Excerpted text:
━━━━━━━━━━━━━━━━━━━━━━━━━━━━━━

The article's no longer available, so I've posted it below in full. 
There's so much in common between local food and local fuel and 
energy, this poiece runs parallel to quite a few of the issues that 
get discussed in the biofuels world.

>On Thu, 15 Jan 2004 19:25:05 -0800, you wrote:
>
> >http://www.nytimes.com/2004/01/11/magazine/11DINER.html
> >
> >"Why the fuss? Because ''local food'' has become almost an oxymoron.
>
>I wanted to revisit this issue for a few moments, in light of at least
>two recent ongoing stories: price volatility and overall rises in
>fuel, and some upheaval in the grocery store business.
>
>In the above article, the innovative restaurant owner had to sort of
>re-start a business or industrial process that had disappeared from
>his locality, which was the process of local farmers growing local
>plants or raising local animals for slaughter, according to clean
>non-pesticide-laden methods and humane-grazing and other
>animal-raising practices, and then find a way for this food to get to
>his restauraunt.

━━━━━━━━━━━━━━━━━━━━━━━━━━━━━━

Saved data entries:
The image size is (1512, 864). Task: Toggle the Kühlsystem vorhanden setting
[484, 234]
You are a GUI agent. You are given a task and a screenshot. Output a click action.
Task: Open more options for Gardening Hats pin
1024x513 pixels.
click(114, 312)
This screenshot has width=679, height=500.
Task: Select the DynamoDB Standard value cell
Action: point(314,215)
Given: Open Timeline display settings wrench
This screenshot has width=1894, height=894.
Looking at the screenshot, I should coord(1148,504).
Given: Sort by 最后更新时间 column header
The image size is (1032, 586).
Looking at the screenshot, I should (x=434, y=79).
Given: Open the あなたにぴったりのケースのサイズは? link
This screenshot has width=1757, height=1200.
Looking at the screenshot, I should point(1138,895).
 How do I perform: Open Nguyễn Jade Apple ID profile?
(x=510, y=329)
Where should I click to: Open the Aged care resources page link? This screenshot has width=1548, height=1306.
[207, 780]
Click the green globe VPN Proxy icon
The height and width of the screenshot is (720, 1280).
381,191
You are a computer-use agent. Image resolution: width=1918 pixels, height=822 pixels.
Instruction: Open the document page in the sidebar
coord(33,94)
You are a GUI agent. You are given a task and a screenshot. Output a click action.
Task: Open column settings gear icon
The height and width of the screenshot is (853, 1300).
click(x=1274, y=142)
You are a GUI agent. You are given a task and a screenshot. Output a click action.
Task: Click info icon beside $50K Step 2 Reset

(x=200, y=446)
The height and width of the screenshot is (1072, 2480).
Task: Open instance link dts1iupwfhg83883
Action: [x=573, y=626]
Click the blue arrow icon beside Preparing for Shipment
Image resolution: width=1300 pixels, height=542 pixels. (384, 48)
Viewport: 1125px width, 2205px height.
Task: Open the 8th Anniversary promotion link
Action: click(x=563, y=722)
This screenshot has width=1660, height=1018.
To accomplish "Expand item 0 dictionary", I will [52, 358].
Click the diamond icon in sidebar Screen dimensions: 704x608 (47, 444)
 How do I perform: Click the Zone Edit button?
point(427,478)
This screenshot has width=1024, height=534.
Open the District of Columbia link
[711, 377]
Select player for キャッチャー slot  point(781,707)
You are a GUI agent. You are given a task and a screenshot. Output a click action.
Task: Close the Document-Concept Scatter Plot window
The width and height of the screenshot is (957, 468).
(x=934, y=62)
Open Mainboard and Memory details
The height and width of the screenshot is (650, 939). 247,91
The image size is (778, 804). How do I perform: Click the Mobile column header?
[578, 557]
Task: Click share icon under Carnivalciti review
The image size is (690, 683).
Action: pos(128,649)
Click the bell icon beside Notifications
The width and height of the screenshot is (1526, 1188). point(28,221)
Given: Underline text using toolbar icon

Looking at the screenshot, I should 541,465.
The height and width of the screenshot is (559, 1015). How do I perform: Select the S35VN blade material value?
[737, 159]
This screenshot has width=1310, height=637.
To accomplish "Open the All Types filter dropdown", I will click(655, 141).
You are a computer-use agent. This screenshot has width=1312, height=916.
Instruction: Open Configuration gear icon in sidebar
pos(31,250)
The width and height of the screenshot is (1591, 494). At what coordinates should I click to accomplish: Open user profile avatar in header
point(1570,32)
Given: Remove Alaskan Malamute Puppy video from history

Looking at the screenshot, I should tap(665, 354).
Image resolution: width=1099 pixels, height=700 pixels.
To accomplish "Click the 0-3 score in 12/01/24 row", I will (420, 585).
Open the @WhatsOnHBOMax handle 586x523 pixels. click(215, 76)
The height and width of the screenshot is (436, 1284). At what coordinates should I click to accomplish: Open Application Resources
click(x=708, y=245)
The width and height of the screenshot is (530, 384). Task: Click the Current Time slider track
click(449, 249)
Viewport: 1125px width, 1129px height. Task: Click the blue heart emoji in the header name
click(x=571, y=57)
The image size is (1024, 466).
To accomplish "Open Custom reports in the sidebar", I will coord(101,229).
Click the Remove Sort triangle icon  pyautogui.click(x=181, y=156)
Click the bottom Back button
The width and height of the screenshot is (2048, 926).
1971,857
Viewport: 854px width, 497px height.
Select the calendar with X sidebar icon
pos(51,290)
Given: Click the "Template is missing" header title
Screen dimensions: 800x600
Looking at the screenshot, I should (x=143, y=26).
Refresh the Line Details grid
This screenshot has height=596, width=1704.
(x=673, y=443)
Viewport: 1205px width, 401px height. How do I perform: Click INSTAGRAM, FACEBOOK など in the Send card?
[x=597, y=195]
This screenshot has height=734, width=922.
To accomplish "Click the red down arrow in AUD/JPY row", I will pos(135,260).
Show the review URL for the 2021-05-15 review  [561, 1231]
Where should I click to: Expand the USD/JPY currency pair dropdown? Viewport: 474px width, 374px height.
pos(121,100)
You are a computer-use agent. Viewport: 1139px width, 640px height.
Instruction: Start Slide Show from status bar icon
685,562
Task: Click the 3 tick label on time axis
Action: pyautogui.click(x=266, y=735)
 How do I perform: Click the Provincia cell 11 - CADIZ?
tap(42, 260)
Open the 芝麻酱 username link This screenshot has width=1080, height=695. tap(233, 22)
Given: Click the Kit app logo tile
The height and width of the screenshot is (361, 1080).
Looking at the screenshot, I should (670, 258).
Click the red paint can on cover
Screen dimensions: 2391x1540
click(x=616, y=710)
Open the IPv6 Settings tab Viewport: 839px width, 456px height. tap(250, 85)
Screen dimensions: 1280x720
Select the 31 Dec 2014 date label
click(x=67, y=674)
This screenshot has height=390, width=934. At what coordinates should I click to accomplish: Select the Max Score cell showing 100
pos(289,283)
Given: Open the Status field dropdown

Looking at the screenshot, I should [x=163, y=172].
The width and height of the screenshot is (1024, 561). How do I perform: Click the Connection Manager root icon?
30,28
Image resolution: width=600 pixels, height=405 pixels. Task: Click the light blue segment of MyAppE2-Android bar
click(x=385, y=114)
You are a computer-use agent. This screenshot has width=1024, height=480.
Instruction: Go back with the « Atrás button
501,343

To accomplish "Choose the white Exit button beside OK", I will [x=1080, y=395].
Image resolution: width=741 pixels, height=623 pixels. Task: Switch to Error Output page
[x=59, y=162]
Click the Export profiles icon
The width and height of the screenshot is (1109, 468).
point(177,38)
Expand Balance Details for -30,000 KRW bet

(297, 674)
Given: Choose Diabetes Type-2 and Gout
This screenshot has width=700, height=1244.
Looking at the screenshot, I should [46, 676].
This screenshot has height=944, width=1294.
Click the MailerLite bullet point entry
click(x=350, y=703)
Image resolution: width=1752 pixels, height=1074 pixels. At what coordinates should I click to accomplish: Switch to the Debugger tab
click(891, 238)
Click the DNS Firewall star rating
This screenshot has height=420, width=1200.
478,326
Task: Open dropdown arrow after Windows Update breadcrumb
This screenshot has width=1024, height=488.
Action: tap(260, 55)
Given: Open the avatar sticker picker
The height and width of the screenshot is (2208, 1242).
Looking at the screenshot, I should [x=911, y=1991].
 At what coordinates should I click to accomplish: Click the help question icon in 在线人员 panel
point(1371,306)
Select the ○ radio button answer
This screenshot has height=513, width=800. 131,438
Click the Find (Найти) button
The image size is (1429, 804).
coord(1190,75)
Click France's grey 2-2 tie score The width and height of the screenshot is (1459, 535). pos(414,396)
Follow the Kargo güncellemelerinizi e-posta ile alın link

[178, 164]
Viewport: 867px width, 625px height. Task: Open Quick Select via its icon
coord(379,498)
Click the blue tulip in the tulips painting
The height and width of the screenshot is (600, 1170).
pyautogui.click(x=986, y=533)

━━━━━━━━━━━━━━━━━━━━━━━━━━━━━━

Task details:
Output the local food post word for word, everything from "The article's no" down to "the biofuels world.".

Response to this task:
The article's no longer available, so I've posted it below in full. 
There's so much in common between local food and local fuel and 
energy, this poiece runs parallel to quite a few of the issues that 
get discussed in the biofuels world.